Wednesday, July 1, 2015

The superficial consumer

1409: 

We love to go shopping, imitating the carefree hedonism of the rich, buying almost anything that takes our fancy.  It's the nearest some people get to living ‘life to the full’.  If we can afford to buy what we want, then nothing else should stand in our way.  If it's animal-based food, then it’s essential to give no thought to ethics or environment and minimal thought to health - when buying ‘animal’.  Today, going shopping is a favourite sport.  The more freely we take part in the sheer fun of it, the better it feels.
         
But today nothing concerning animal-based foods is straightforward.  It should be impossible to sustain that carefree-no-thinking when buying many products on the food market.  The link between animal products and cruelty is obvious and well known, certainly known about enough for people to think twice before buying.

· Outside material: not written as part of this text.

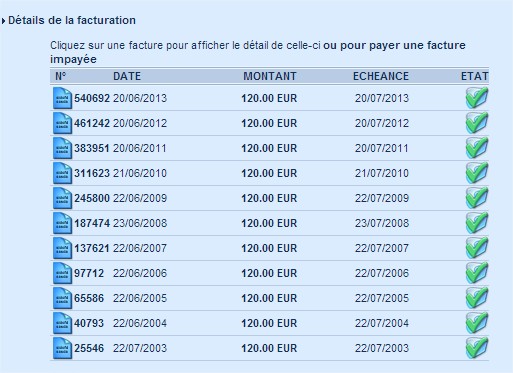
Task: Select the invoice dated 23/06/2008
Action: coord(140,223)
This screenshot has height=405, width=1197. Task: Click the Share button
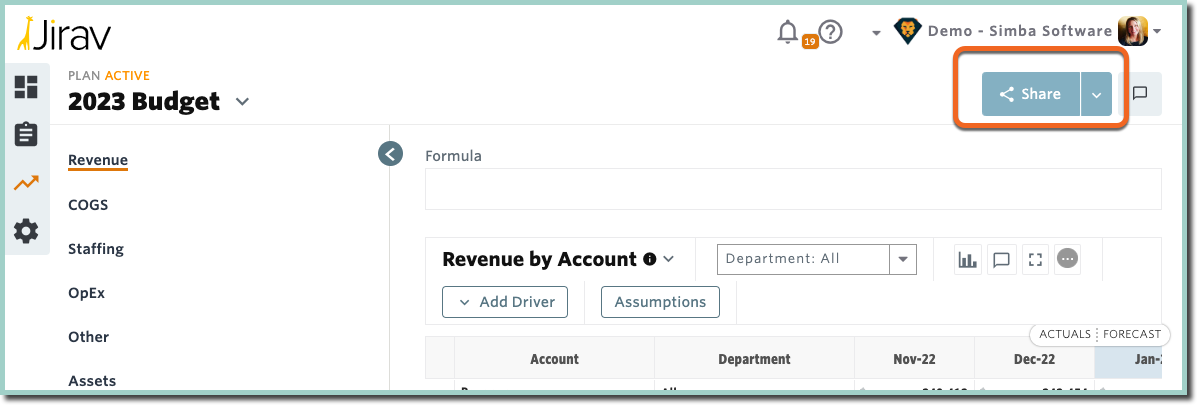click(x=1031, y=95)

Seventy years ago people would have been horrified at the thought of putting hens in tiny cages for their whole life in order to produce eggs.  It would have been considered diabolical, and yet today we accept it.  We eat eggs and products containing eggs, and think nothing of it.  If we thought about it we’d have to question our very humanity.  Thinking about the ‘rights of animals’, and then voluntarily restricting our choices, would seem ridiculous to the majority of food shoppers.  They believe that if we want it and it’s available and if we have the money for it we buy it - no questions asked.